Dalam hadis Nabi Saw juga disebutkan:

“Apabila kamu melihat hilal berpuasalah, dan apabila kamu melihatnya beridulfitrilah! Jika ia terhalang oleh awan di atasmu, maka estimasikanlah!” (HR Muslim). Oman menjelaskan bahwa hadis ini merupakan cara menentukan awal bulan Kamariah terutama Ramadan. Meski hadis ini secara eksplisit membicarakan rukyat, namun justru memberi tempat bagi penggunaan hisab di kala bulan tertutup awan. Artinya hisab digunakan pada saat ada kemusykilan melakukan rukyat karena faktor alam (bulan tertutup awan).

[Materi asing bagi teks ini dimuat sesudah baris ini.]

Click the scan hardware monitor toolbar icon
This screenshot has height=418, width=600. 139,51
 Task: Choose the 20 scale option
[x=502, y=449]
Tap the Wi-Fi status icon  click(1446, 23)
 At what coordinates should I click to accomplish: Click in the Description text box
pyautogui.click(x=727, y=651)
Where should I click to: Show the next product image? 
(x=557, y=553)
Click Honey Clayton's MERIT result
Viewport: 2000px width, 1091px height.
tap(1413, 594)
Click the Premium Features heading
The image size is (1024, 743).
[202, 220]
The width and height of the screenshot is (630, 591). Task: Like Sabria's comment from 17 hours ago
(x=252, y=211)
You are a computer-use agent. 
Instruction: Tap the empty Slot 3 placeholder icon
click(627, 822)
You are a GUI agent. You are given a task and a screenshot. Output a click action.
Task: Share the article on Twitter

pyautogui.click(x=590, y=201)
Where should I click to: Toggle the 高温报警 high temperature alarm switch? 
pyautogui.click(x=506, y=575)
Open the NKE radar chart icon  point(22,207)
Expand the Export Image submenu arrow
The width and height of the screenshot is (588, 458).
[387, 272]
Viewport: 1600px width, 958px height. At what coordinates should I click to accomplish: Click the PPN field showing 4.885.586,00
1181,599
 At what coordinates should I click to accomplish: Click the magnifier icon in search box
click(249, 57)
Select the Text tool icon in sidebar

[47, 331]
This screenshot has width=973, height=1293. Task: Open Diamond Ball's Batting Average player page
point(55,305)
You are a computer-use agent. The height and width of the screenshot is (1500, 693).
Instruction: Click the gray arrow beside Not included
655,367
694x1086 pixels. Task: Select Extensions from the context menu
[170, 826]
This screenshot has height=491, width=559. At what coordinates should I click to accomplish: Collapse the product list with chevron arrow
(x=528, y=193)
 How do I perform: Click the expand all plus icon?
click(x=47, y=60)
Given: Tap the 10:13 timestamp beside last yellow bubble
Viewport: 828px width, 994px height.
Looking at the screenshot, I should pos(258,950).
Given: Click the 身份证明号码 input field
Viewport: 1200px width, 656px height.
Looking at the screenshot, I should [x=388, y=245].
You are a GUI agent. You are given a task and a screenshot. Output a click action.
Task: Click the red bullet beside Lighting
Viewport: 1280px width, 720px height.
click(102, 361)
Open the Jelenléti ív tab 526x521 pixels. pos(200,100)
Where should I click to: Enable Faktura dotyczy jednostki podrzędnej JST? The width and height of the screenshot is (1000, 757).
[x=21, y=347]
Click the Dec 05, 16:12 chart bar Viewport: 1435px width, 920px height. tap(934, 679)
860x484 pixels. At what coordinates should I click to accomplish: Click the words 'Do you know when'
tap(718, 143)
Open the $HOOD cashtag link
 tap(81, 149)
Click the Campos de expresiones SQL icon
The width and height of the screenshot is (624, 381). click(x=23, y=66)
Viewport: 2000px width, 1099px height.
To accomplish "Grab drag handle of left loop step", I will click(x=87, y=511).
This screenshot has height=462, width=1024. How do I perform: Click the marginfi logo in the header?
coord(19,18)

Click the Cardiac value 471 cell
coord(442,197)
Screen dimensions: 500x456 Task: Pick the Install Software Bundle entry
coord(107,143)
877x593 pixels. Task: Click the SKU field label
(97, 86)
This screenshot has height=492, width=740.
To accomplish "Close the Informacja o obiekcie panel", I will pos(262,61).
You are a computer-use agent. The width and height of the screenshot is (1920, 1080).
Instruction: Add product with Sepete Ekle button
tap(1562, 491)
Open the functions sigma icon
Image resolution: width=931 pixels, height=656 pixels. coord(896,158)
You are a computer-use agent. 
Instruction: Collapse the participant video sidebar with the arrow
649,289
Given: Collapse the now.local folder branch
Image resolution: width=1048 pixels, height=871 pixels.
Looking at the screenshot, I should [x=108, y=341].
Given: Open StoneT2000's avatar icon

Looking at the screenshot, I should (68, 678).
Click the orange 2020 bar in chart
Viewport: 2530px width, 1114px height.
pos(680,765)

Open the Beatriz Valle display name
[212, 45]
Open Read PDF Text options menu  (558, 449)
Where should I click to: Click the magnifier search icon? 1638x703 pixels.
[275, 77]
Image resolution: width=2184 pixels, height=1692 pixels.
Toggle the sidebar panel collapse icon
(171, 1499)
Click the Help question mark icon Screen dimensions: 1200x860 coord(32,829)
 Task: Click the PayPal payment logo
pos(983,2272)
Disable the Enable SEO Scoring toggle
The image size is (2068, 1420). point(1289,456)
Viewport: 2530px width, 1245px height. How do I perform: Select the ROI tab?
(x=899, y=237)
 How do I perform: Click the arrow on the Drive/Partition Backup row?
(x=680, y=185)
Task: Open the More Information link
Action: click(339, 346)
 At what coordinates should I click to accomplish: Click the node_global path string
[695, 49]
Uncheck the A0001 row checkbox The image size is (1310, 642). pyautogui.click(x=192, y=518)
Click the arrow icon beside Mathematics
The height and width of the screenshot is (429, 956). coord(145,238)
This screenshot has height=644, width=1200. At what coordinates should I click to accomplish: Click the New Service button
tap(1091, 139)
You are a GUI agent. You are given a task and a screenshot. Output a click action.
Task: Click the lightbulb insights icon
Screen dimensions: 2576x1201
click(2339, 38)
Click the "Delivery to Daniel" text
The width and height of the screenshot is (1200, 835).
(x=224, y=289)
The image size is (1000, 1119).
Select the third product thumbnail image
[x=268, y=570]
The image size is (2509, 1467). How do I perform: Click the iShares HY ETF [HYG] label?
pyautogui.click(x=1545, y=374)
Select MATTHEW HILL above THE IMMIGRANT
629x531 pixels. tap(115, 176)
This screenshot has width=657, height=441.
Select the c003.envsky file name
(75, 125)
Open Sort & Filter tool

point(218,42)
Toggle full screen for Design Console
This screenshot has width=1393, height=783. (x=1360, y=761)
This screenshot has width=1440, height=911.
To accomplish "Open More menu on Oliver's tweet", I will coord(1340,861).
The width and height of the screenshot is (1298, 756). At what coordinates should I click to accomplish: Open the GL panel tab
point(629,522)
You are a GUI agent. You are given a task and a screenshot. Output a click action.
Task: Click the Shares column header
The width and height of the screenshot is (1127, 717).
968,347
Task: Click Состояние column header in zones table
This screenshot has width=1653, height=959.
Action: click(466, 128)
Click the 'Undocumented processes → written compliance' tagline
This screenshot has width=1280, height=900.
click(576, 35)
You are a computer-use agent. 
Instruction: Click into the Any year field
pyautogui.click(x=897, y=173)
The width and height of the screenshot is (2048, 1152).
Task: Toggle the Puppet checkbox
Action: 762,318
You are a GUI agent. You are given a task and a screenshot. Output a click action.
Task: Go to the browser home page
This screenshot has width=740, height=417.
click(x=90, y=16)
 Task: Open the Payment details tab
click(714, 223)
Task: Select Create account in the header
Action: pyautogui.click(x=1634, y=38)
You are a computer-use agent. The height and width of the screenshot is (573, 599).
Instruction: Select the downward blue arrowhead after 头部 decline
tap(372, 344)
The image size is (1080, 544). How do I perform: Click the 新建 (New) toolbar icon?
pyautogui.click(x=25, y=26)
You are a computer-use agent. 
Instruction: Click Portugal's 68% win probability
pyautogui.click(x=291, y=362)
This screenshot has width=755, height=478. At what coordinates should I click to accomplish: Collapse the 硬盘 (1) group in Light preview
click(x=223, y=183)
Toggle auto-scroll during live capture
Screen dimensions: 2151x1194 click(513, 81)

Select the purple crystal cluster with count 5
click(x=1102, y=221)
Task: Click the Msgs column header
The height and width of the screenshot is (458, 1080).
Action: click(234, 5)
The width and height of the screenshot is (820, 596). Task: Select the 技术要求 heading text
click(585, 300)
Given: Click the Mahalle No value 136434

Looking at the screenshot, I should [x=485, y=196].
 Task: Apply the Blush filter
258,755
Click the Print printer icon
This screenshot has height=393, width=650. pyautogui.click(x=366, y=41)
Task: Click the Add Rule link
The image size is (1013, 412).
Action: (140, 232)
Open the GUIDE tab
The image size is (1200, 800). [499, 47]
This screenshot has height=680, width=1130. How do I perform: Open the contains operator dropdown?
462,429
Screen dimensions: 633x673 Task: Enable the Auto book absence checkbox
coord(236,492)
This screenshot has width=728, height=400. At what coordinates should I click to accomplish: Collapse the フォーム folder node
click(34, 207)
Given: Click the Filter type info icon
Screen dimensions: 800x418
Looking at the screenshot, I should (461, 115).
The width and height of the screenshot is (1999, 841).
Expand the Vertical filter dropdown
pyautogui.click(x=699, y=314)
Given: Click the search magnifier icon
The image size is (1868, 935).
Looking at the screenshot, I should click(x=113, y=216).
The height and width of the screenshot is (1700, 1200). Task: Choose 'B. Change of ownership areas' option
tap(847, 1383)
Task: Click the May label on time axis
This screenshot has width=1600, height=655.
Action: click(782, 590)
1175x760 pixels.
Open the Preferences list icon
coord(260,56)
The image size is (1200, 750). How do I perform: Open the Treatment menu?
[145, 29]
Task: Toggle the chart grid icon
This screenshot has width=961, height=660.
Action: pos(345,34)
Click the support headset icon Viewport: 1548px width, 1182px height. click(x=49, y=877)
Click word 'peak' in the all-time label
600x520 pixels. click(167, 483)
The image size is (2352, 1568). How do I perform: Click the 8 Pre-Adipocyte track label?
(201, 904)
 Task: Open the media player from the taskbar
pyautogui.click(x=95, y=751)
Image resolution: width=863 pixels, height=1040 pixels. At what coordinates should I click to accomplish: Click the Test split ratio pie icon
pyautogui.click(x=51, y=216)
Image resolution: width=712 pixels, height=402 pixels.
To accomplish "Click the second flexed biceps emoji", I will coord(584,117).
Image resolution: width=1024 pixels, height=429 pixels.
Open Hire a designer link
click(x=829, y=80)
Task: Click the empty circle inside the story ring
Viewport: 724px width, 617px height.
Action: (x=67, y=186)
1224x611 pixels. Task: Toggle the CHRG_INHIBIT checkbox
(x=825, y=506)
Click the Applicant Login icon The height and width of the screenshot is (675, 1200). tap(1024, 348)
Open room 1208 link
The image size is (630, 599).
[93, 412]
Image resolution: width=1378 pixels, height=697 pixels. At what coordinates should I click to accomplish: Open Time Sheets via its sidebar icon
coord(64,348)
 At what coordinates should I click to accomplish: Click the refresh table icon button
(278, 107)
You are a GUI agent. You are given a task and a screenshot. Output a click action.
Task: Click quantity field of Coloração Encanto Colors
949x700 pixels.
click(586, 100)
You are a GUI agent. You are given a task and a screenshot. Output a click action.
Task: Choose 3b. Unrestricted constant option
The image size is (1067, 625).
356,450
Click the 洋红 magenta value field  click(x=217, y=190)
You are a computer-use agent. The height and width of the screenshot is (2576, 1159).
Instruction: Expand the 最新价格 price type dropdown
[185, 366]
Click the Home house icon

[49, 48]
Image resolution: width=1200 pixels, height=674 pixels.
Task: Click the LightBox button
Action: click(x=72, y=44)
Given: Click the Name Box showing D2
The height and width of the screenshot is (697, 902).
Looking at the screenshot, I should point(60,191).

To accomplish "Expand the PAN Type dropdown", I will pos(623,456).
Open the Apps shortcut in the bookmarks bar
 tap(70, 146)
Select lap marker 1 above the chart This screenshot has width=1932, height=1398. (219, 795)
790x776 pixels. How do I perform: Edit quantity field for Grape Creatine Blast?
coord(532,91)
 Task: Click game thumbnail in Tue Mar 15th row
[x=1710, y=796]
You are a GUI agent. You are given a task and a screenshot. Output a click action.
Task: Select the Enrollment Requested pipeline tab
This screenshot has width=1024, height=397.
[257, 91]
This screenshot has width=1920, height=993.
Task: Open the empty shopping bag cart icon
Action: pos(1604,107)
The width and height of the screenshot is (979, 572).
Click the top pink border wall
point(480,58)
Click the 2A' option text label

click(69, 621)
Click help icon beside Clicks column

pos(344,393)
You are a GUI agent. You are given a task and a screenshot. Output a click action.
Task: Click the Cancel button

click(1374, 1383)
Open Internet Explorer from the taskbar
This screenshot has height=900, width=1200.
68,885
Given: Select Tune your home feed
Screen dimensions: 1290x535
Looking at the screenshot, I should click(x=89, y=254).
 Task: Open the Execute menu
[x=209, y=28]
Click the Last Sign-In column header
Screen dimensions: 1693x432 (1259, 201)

“Dalam hadis tersebut memberikan peluang untuk menggunakan hisab. Lalu diperluas, tidak perlu menunggu mendung sekalipun, hisab tetap bisa digunakan untuk menentukan awal bulan terutama Ramadan dan Syawal,” ujar dosen Universitas Islam Negeri Sunan Kalijaga ini.

Dalam hadis lain disebutkan Rasulullah bersabda: “Sesungguhnya kami adalah umat yang ummi; kami tidak bisa menulis dan tidak bisa melakukan hisab. Bulan itu adalah demikian-demikian. Maksudnya adalah kadang-kadang dua puluh sembilan hari, dan kadang-kadang tiga puluh hari.” (HR al-Bukhari dan Muslim). Berdasarkan informasi dari Nabi ini mafhum bahwa beliau memerintahkan rukyat karena itulah sarana mudah yang tersedia pada zaman itu.

Setelah umatnya dapat dibebaskan dari keadaan ummi itu, maka kembali kepada semangat umum al-Quran agar menggunakan hisab untuk mengetahui bilangan tahun dan perhitungan waktu. Atas dasar itu, beberapa ulama kontemporer menegaskan bahwa pada pokoknya penetapan awal bulan itu adalah dengan menggunakan hisab.